REQUIREMENT ▸
Please pull out, word for word, the passage of the Hannah Kobayashi article that opens with the words "Los Angeles police said" and closes with "to the head.".

PAGE TEXT ▸
Start of Block

Hannah Kobayashi's Aunt Responds to Wild Conspiracy Theories

2 days ago 1

An aunt of the missing photographer Hannah Kobayashi has denounced conspiracy theories surrounding her disappearance.

Larie Pidgeon suggested that the theories contributed to the suicide of Kobayashi's father, Ryan, on Sunday.

Hannah Kobayashi, 30, had flown from Maui in Hawaii to Los Angeles on November 8 and was due to continue on to New York to visit an aunt.

However, she missed that flight and was last seen in Los Angeles on November 11.

Hannah K
Hannah Kobayashi captured on surveillance footage in LAX International Airport on November 8. Kobayashi missed her connecting flight later that evening and was last seen three days later. California Attorney General's Office

Since her disappearance, amateur internet sleuths have suggested that she was abducted by a cult, that her father may have abducted her or that she was sex trafficked by a Los Angeles gang.

"It's bulls**t! It's such bulls**t!" Pidgeon told The New York Post on Monday. "If Ryan is looking at all this s**t, imagine that weighing on him?"

Los Angeles police said Ryan Kobayashi, 58, had been searching for his daughter at Los Angeles International Airport on Sunday. He then jumped to his death from the airport's parking garage.

The Los Angeles County medical examiner said on Monday that his death was a suicide and that he died from blunt force trauma to the head.

Newsweek sought email comment from the Los Angeles Police Department on Wednesday.

Pidgeon suggested that online conspiracy theories had broken Ryan Kobayashi's spirit.

"He broke," she told The Post. "He died of a broken heart. We were tirelessly searching, and Ryan was a big, giant teddy bear. He's sensitive. Imagine looking in places like Skid Row, picturing his daughter being sex-trafficked, not getting sleep. He just broke."

"It's people wanting more out of the story than that the world is cruel and evil and a woman traveling alone can get taken in the blink of an eye," Pidgeon said.

Kobayashi was seen in a Los Angeles mall on November 9 and November 10. On November 11, her family and friends received strange texts from her phone.

One text received by a friend read: "Deep Hackers wiped my identity, stole all of my funds, & have had me on a mind f—k since Friday."

Another text said: "I got tricked pretty much into giving away all my funds ... For someone I thought I loved."

Her aunt in New York received a text that read: "I just finished a very intense spiritual awakening."

Pidgeon said the texts were likely not sent by her niece. She said Kobayashi loved photography and art and had not shown any signs of mental illness.

"Everything was normal until the 11th. We're the kind of family that if you f–k up, you ask for help. She wouldn't hide something," Pidgeon said.

End of Block

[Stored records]

Start of Block

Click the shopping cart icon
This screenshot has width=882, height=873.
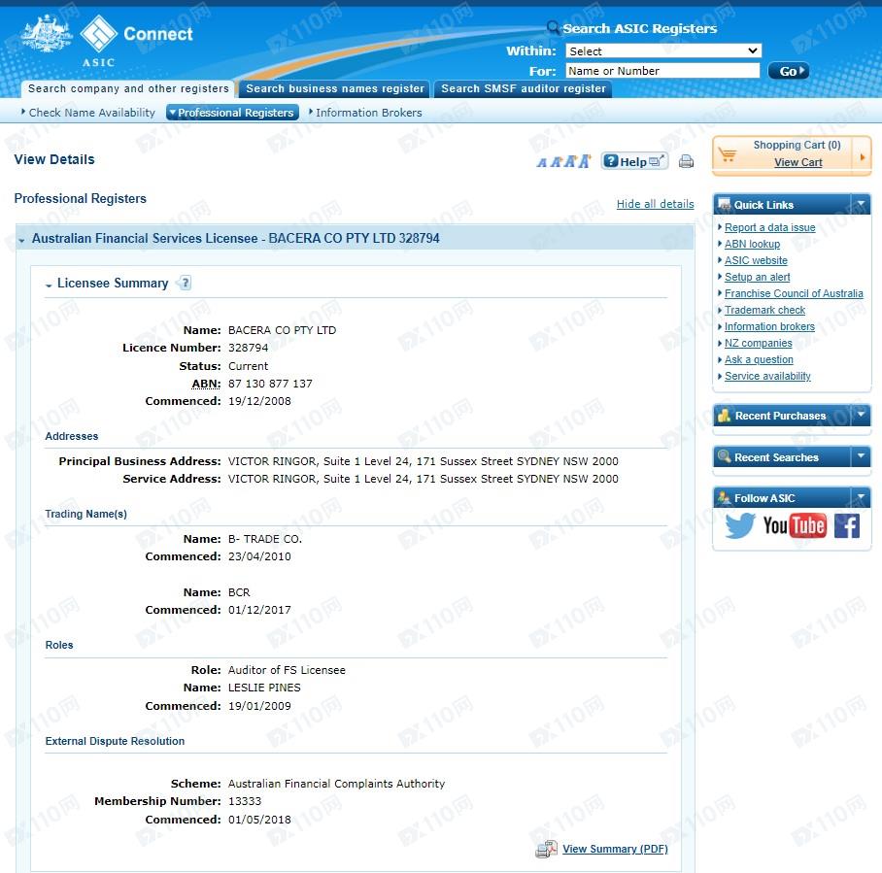727,154
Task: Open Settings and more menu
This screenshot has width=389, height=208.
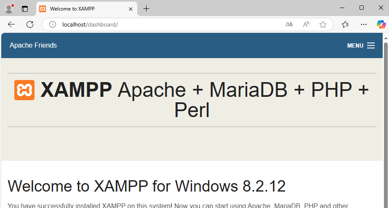Action: coord(364,24)
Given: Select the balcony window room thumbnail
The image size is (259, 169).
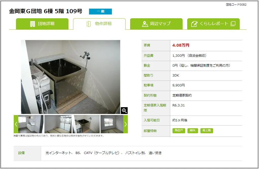Looking at the screenshot, I should [x=58, y=124].
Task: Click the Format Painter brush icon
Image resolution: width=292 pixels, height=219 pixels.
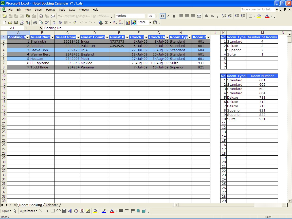Action: tap(74, 23)
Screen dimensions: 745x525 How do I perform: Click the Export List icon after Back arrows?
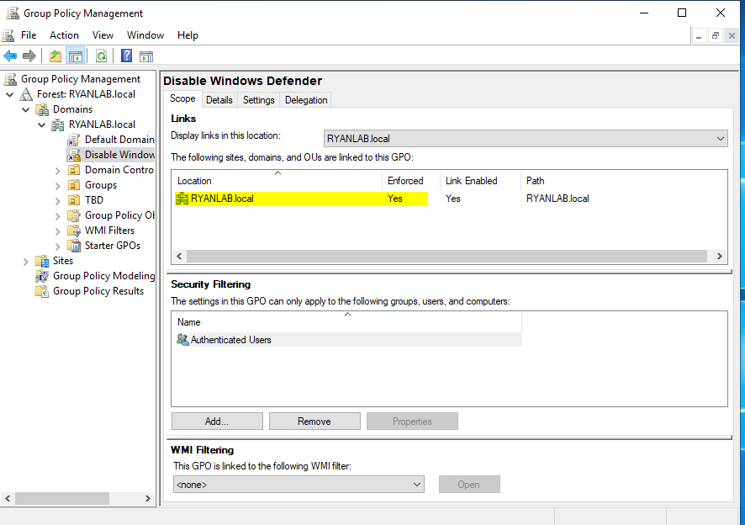click(x=54, y=56)
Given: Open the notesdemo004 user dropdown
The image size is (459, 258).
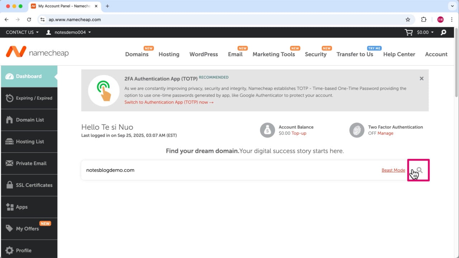Looking at the screenshot, I should coord(69,32).
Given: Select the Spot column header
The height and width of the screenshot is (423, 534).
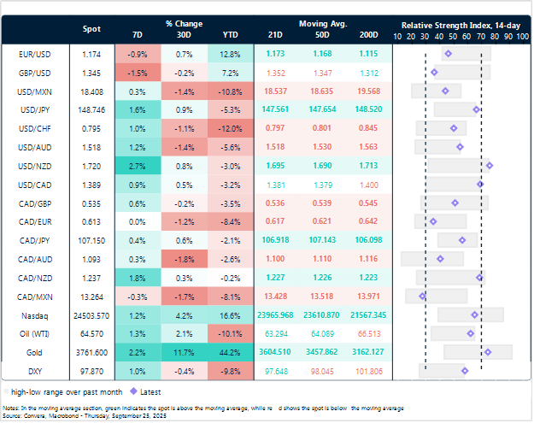Looking at the screenshot, I should [x=91, y=29].
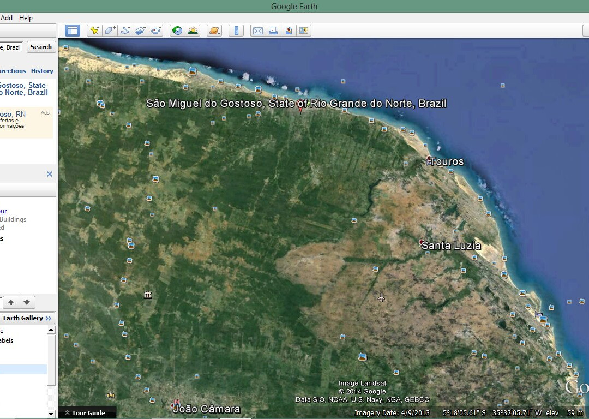Open the Add Image Overlay tool
Screen dimensions: 589x419
coord(140,30)
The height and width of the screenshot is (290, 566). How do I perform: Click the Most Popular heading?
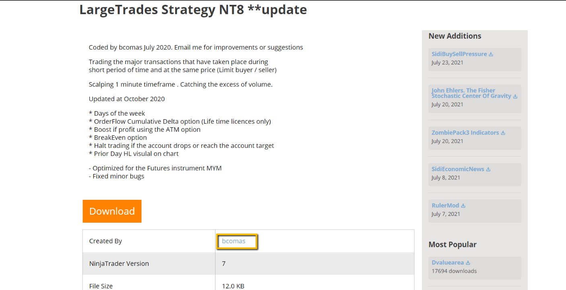tap(452, 244)
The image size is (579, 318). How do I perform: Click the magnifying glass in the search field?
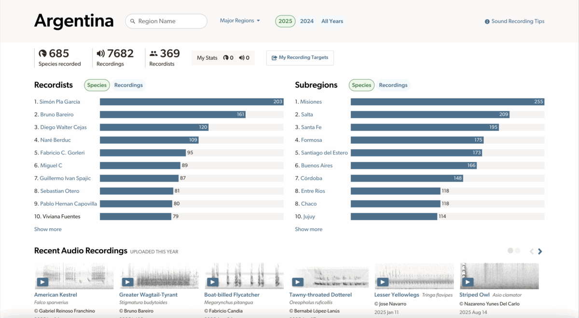[x=132, y=21]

End of Block

RESPONSE FOR THIS EXERCISE ▸
Los Angeles police said Ryan Kobayashi, 58, had been searching for his daughter at Los Angeles International Airport on Sunday. He then jumped to his death from the airport's parking garage.

The Los Angeles County medical examiner said on Monday that his death was a suicide and that he died from blunt force trauma to the head.